Avançant sur notre circuit, nous développons peu à peu une relation avec les chuteros. C’est à Coipasa, lorsque nous nous retrouvons devant le salar en eau, impliquant une traversée d’une quarantaine de kilomètres sur une croûte de sel plus ou moins ferme et recouverte de 40cm d’eau (qui rend impossible l’analyse visuel du sol), que nous décidons carrément de faire appel à leur parfaite connaissance des lieux pour nous aider à traverser ce miroir géant et ainsi de nous éviter un détour d’au moins une journée. Leur première proposition de les suivre pour nous indiquer le chemin (invisible) fût initialement purement altruiste, mais il finit par se rappeler de nous envoyer son petit frère dans notre voiture, qui nous indiquera le chemin et nous pourrons ainsi passer devant. Il est évident que la persepective de passer devant, sur un chemin invisible et guidés par le petit frère du chutero, nous laissait perplexe, voir carrément rétissants! Nous finissons par les convaincres de les suivres, nous derrière, au moins jusqu’à la zone sèche à la moitier du salar. Nous entamons lentement notre traversée en roulant comme « sur des oeufs » et en désirant mentalement avoir un véhicule amphibie. Silence absolu dans la voiture et concentration maximale pour sentir la dureté aléatoire du fond…Afin d’ajouter un peu d’émotion, nos accompagnants montrent un certain étonnement par rapport à la quantité d’eau, absente la veille. Le vent avait probablement déplacé une couche d’eau conséquente sur cette surface presque parfaitement plate. Ayant pris un peu de confiance en la nature du sol ainsi qu’en notre nouveau passager, nous poursuivons notre traversée en ouvrant le chemin. Nous nous retrouvons rapidement de nouveau dans une couche d’eau qui rend indifférenciable le sol du ciel, la ligne d’horizon ayant disparu quelque part sur ce miroir… L’orientation douteuse mais parfaitement millimétrique de notre jeune guide qui visait quelques montagnes de l’horizon, nous amena finalement de manière chirurgicale sur la sortie du salar. Un dernier coup de stress sur les 100 derniers mètres qui voulaient nous ventouser sur place avant de retrouver la terre ferme et nous comprenons que nous leur avons servi d’éclaireur pour prévenir d’éventuels voitures en chemin; eux ont rendu possible notre traversée. Un échange de service sans aucun doute équilibré!

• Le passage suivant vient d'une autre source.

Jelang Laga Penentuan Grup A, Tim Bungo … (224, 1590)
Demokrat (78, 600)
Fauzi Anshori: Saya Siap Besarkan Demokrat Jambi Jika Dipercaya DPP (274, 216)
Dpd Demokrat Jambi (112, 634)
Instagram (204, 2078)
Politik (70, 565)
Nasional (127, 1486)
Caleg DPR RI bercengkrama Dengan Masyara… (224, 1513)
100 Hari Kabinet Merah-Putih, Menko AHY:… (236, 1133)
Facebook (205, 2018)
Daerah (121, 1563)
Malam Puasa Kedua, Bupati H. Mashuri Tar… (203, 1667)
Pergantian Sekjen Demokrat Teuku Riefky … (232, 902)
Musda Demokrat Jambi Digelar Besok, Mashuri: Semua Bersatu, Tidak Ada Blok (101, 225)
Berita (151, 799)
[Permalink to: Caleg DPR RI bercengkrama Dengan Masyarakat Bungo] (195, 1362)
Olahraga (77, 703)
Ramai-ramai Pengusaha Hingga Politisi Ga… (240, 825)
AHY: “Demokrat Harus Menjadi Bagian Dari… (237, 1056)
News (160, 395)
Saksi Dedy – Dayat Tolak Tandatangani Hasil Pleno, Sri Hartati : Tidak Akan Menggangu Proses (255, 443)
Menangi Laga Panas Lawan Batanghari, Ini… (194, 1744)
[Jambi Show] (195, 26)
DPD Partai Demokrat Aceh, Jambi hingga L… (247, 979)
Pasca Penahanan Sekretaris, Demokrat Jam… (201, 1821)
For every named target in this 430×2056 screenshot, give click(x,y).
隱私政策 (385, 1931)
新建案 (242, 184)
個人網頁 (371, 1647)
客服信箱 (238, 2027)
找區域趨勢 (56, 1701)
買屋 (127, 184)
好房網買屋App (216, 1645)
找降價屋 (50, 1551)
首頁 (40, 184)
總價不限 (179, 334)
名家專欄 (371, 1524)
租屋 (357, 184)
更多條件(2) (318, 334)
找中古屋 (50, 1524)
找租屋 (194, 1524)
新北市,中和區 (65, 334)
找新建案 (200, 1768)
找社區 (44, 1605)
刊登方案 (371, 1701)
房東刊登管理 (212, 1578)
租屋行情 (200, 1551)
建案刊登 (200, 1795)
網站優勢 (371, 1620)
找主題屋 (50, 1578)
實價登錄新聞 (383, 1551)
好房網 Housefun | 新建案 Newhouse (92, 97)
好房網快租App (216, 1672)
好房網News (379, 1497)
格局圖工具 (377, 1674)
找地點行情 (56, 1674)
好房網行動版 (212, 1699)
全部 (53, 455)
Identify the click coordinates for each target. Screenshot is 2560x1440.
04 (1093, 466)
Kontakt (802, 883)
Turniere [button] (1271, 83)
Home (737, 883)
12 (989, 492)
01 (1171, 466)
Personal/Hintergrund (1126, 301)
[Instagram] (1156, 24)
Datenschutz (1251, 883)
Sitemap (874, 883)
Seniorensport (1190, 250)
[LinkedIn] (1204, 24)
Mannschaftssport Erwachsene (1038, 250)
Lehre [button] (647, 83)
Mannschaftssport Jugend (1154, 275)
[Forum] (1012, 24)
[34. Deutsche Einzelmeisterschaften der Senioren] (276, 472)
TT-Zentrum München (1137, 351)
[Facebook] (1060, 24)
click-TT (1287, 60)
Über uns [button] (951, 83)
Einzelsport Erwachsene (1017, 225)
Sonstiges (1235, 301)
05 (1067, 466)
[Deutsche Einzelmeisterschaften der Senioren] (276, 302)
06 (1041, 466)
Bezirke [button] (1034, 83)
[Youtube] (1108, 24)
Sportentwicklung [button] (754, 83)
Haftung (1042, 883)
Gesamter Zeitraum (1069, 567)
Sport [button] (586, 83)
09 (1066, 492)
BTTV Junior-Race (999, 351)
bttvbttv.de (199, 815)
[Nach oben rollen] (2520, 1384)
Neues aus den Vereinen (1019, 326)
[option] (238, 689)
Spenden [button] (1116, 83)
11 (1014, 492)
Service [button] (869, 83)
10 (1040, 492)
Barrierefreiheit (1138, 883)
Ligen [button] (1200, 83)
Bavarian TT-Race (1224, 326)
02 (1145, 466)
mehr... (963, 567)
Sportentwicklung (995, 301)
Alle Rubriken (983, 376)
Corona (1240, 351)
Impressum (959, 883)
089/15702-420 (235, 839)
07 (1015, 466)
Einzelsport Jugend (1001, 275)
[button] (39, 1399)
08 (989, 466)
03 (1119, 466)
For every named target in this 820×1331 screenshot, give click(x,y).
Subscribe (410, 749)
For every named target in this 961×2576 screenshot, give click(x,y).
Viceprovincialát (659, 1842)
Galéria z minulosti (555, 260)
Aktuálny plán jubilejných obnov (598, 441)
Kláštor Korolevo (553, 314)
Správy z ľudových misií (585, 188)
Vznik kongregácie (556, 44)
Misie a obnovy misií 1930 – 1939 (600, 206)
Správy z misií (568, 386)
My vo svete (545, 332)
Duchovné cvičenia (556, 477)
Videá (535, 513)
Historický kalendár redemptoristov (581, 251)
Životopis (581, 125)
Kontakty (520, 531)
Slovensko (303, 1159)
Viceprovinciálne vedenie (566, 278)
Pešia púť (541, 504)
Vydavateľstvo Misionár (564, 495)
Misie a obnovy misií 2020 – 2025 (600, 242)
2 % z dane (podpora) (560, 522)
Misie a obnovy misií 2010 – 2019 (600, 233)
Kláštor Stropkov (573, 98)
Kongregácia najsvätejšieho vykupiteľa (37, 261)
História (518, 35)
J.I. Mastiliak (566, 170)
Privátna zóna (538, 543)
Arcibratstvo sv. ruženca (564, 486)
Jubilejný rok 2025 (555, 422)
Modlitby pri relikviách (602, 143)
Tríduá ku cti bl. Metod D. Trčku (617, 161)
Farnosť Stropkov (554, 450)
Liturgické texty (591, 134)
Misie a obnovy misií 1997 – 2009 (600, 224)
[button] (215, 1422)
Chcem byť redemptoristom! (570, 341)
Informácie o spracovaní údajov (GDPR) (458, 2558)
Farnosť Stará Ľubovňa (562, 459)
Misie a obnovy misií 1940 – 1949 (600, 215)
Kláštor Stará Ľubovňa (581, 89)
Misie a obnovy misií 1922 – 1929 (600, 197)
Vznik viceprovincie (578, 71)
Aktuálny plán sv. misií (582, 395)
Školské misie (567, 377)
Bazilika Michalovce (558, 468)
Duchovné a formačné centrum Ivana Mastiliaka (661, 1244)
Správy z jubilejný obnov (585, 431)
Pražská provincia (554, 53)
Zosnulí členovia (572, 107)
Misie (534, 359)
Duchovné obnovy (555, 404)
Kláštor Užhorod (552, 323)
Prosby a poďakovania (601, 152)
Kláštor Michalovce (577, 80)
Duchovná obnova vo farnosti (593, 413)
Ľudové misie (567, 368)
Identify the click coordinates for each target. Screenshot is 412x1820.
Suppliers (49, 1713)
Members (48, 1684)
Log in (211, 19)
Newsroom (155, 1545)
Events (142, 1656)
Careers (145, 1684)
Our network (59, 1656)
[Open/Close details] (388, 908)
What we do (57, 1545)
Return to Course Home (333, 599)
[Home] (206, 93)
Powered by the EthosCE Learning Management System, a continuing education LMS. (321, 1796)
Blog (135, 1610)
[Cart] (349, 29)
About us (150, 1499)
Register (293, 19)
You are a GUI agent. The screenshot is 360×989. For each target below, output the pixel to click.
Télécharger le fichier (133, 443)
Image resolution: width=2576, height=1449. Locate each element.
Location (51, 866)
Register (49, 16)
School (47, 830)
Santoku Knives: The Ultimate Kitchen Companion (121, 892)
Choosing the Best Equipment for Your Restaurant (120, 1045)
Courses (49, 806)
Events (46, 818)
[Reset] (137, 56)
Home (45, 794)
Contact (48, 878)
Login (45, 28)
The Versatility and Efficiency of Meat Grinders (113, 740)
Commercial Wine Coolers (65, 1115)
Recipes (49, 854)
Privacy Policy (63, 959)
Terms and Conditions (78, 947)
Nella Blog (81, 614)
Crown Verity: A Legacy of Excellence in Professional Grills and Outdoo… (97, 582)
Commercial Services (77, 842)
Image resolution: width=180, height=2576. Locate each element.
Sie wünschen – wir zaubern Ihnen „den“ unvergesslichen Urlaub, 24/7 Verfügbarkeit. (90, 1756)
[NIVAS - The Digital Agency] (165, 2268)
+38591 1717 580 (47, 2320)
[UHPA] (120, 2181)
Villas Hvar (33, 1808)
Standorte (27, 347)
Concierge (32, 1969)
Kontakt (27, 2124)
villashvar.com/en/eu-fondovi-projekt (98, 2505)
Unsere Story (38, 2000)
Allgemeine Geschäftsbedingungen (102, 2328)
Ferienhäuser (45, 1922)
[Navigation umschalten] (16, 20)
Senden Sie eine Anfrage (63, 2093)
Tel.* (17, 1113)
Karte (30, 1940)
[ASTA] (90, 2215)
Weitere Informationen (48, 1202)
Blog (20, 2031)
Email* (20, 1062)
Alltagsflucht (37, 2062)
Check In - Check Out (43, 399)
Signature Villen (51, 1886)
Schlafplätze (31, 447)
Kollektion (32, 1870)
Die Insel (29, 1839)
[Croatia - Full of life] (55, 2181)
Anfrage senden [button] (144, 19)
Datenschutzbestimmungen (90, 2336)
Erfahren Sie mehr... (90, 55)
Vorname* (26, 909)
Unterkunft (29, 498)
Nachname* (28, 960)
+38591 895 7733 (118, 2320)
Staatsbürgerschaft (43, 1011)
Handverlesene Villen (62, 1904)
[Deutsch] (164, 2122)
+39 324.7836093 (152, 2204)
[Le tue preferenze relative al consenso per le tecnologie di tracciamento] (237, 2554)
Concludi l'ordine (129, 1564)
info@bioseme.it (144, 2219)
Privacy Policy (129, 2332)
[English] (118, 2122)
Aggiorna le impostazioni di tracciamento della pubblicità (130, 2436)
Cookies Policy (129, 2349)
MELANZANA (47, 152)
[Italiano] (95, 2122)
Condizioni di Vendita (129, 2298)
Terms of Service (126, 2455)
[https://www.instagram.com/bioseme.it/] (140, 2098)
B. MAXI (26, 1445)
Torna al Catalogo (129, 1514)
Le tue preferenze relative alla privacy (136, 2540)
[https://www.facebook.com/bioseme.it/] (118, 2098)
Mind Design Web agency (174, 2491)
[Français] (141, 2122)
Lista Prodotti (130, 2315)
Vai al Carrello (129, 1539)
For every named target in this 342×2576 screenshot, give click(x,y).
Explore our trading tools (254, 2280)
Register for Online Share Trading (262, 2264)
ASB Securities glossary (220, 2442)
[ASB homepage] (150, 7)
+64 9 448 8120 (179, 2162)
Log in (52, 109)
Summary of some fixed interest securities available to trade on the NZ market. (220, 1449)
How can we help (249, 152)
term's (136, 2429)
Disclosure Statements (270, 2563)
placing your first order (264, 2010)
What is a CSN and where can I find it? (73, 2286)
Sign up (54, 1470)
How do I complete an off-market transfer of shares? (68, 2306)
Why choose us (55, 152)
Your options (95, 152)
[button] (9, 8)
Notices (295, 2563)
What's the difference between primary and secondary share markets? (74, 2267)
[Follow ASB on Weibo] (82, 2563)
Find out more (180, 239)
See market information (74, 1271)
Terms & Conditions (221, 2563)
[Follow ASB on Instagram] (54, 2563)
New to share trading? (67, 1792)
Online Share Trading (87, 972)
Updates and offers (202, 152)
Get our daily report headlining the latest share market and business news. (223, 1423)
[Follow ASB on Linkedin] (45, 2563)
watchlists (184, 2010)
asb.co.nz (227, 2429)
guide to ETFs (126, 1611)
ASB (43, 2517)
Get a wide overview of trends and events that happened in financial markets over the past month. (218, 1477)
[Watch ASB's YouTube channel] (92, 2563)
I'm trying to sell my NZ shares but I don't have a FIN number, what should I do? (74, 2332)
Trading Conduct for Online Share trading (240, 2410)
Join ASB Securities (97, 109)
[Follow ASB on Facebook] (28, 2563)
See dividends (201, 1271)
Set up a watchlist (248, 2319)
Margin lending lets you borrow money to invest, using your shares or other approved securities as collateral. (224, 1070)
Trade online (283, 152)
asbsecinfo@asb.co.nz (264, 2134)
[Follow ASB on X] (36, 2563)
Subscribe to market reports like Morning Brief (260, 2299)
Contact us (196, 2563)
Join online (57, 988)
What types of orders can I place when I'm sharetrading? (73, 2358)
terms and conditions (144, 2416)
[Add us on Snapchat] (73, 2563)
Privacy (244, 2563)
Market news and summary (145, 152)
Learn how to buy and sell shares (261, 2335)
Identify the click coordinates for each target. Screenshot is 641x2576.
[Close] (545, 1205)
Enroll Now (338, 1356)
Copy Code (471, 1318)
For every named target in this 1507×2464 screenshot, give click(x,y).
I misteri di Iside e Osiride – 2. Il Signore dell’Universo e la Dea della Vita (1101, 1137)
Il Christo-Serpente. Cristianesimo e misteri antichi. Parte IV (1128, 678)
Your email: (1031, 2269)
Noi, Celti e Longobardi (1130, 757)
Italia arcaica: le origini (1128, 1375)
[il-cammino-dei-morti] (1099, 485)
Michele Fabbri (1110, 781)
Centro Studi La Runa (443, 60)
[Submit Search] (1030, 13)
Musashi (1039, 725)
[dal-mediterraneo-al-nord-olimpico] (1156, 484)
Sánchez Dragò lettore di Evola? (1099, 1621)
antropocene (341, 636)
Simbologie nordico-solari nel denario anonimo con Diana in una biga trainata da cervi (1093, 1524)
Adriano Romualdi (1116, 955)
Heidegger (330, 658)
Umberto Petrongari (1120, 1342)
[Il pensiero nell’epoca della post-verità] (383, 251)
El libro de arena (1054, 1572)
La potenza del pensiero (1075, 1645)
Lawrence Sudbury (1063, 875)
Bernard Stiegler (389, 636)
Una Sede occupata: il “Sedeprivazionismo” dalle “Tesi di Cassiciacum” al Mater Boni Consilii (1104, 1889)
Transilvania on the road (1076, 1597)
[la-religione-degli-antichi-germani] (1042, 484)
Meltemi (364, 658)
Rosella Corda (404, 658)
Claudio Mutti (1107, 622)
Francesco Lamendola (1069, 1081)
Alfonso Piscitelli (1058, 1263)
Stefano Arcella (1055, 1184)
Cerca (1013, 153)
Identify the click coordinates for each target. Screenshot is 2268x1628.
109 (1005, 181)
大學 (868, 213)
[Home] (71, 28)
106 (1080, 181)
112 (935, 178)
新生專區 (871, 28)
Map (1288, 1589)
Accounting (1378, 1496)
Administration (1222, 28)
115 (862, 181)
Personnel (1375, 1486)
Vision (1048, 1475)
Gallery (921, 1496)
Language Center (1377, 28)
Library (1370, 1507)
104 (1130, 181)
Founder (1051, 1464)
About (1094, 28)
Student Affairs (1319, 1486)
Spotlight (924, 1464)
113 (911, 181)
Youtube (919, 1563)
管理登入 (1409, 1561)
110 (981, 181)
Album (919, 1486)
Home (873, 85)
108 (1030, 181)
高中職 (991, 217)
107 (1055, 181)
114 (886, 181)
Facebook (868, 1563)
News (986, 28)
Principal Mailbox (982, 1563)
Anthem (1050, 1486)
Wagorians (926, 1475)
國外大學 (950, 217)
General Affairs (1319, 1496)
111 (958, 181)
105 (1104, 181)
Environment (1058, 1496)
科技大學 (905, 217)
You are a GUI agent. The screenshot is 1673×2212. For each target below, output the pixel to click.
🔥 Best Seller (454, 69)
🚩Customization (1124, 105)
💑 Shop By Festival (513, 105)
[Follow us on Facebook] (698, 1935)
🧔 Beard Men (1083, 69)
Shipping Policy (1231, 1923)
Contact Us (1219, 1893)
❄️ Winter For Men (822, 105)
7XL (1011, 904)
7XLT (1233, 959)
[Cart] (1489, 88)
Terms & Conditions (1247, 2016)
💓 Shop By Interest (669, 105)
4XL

Après le salar de Coipasa, après les momies Aymara abritées dans des coraux fossilisés, des champs de quinoa rouges-bordeaux à perte de vue nous atteignons enfin le célèbrissime salar d’Uyuni, beaucoup plus sec que son petit frère du nord et parsemé de petites îles infestées de cactus géants dignes des dessins animés. Le changement d’ambiance est radical. Les chuteros sont remplacés par des hordes de touristes entassés dans la centaine de Toyota garées autour de l’ile Incahuasi. Malgré cela, le paysage est féerique et nous aurons quand même la chance d’avoir la liberté de se désynchroniser des tour-opérateurs. Nous nous offrons un splendide couché de soleil avant de poursuive notre chemin vers le sud.
Le Salar d’Uyuni





Le Sud Lipez, bienvenue sur Mars.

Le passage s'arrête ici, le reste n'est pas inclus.